READ ALL ABOUT TRADE DEFICIT: https://www.iasgyan.in/daily-current-affairs/trade-deficit-33#:~:text=A%20trade%20deficit%20is%20an,a%20negative%20balance%20of%20trade.
TRADE TRENDS IN THE FISCAL YEAR 2023-24
Trends in Trade Deficit
- Increased Deficit: The deficit with China, Russia, Korea, and Hong Kong widened compared to the previous fiscal year.
- Narrowed Deficit: However, the trade gap with the UAE, Saudi Arabia, Russia, Indonesia, and Iraq narrowed during the same period.
Bilateral Trade Highlights
- China: Emerged as India's largest trading partner, surpassing the U.S., with $118.4 billion in two-way commerce in 2023-24.
- U.S.: Bilateral trade with the U.S. stood at $118.28 billion during the same period.

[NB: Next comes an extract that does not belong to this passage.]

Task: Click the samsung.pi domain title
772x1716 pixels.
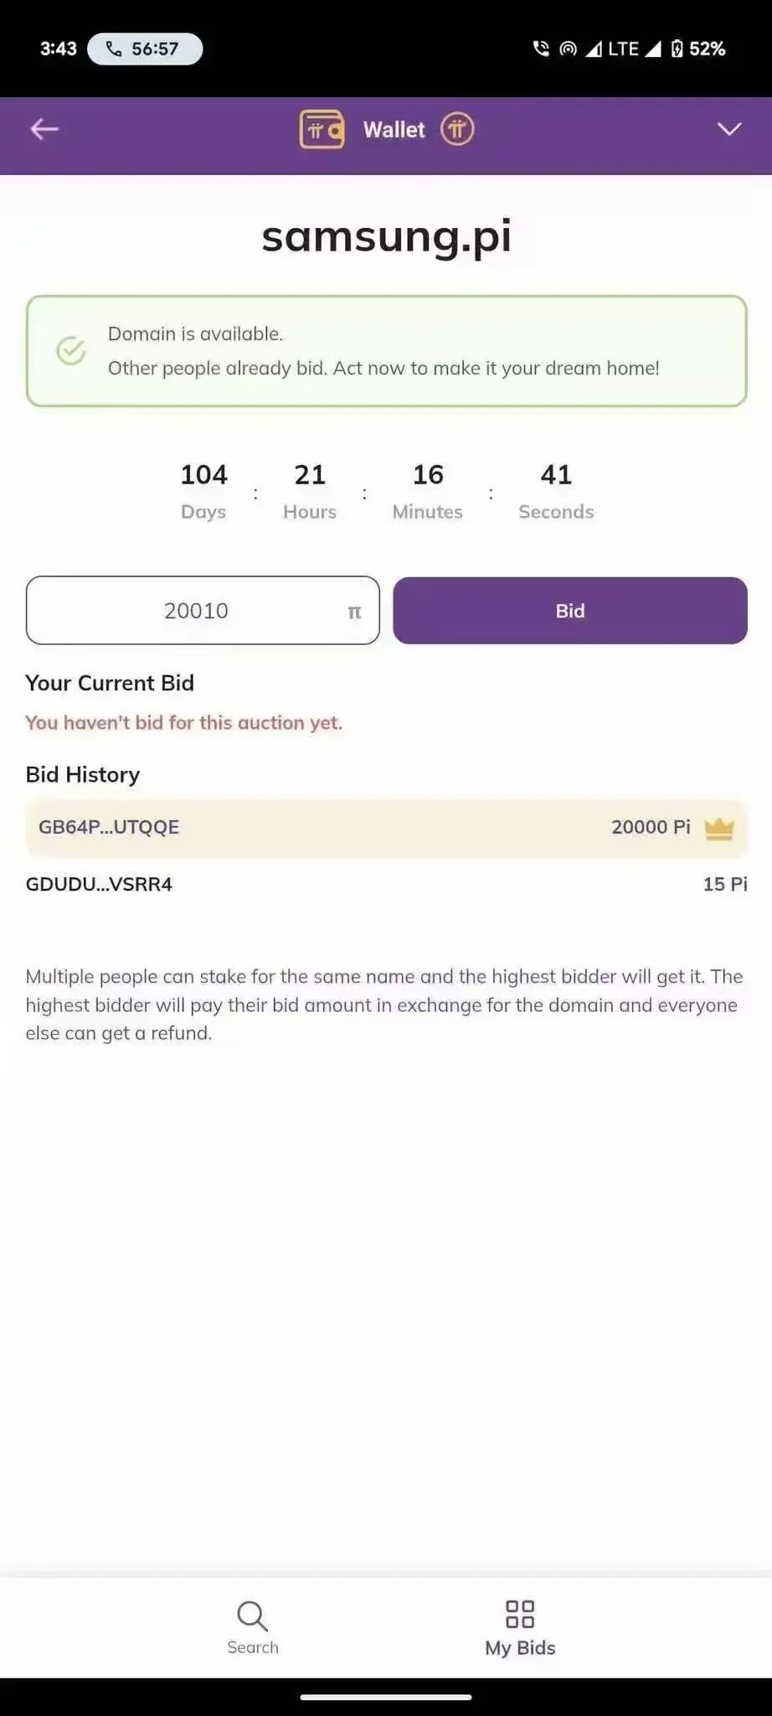Action: (386, 236)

- Free Trade Agreements: India has free trade agreements with several top trading partners, including Singapore, the UAE, Korea, and Indonesia.
Trade Surplus
- India maintained a trade surplus of $36.74 billion with the U.S. in 2023-24, along with other countries like the U.K., Belgium, Italy, France, and Bangladesh.
Total Trade Deficit
- India's total trade deficit narrowed to $238.3 billion in the fiscal year 2023-24, compared to $264.9 billion in the previous fiscal year.
Analysis by Trade Experts
- Trade Deficit Not Always Negative: Trade experts suggest that a deficit isn't inherently bad if it involves importing raw materials to boost manufacturing and exports.
- Impact on Currency: However, a trade deficit can put pressure on the domestic currency, leading to depreciation.
- Economic Stability Concerns: Rising deficits can signal economic instability, affecting foreign investment and necessitating increased borrowing, which may deplete foreign exchange reserves.
Measures for Deficit Reduction
- Export Boost: Experts emphasize the need to boost exports, reduce unnecessary imports, develop domestic industries, and manage currency and debt levels effectively to address trade deficits effectively.
READ ALL ABOUT TRADE DEFICIT: https://www.iasgyan.in/daily-current-affairs/trade-deficit-33#:~:text=A%20trade%20deficit%20is%20an,a%20negative%20balance%20of%20trade.
PRACTICE QUESTION
Q. Discuss India's recent trade trends, focusing on its trade deficit with top partners. Evaluate the implications of widening and narrowing deficits on India's economic stability. Propose concise policy measures to address trade deficits while fostering sustainable economic growth.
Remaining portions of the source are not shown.